PASSAGE:

====================

Pokeweed juice in snow
Pokeberries color our world hot pink, especially in birdbaths in September and on snow in December.

Pokeweed was also part of the diet of passenger pigeons, so much so that one of the plant’s other names is pigeonberry. Before hunting and habitat destruction erased passenger pigeons from existence by the early 1900s, so many millions flew overhead during migration that they darkened the skies. But what did they sound like when they touched down? How would passenger pigeons greet us if they were alive today and visiting our pokeweed patches? No known recordings of these lost voices exist, but written descriptions invoke a cheekiness similar to that of our catbird friends. Sources quoted on the Cornell Lab of Ornithology “Birds of the World” site note that the calls were “unlike the sound of any other pigeon, apparently used to get attention, like a ‘loud shout’”—and that their signature vocalization was a combination of “scolding, chattering, and clucking.”

Catbirds call from the mulberry
A catbird stands guard in the mulberry above the pokeweed patch.
Path to pokeweed
The pokeweed patch on the left of the path joins boneset, goldenrods, white snakeroot, sea oats, walnuts, and redbuds in a sunny space once shaded by an ash tree. This area is full of birds who alternate between devouring berries and pecking about the wood piles for insects.

====================

DATA BELOW:
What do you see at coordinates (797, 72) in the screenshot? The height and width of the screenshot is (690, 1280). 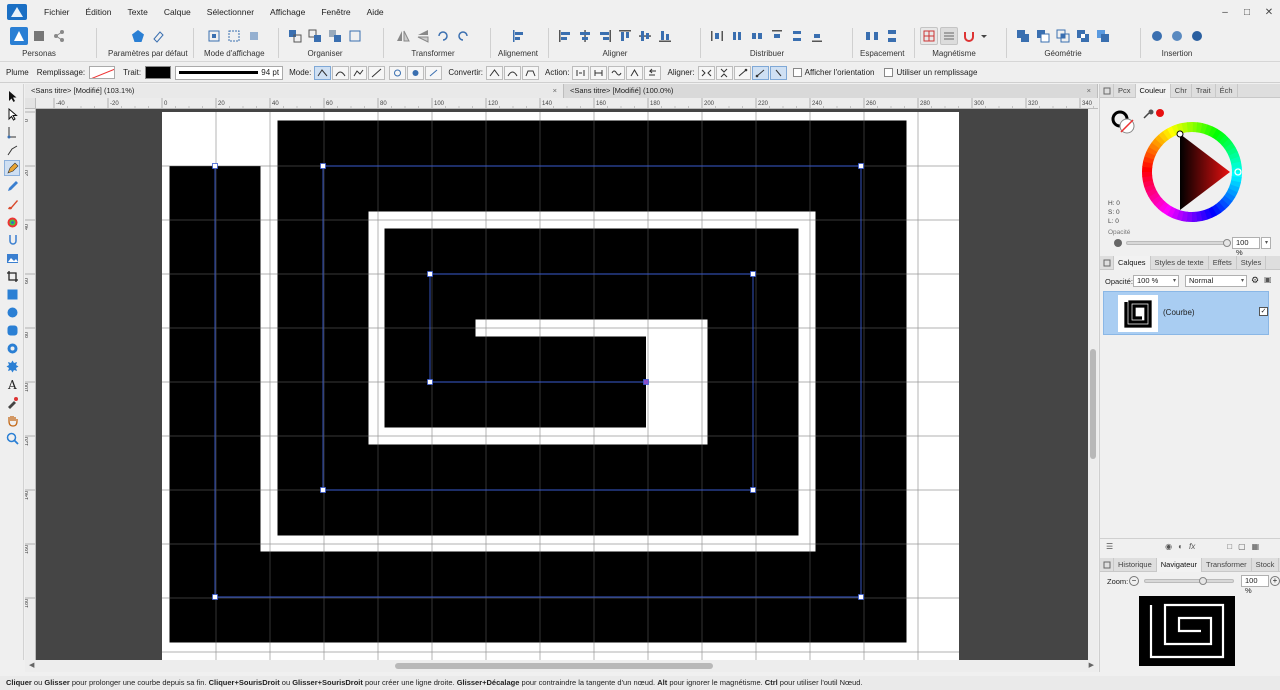 I see `show-orientation-checkbox` at bounding box center [797, 72].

====================

Please rewrite the part of the pokeweed passage that opens with "Path to pokeweed" and closes with "piles for insects.", substituting "oak tree" for "ash tree".

Path to pokeweed
The pokeweed patch on the left of the path joins boneset, goldenrods, white snakeroot, sea oats, walnuts, and redbuds in a sunny space once shaded by an oak tree. This area is full of birds who alternate between devouring berries and pecking about the wood piles for insects.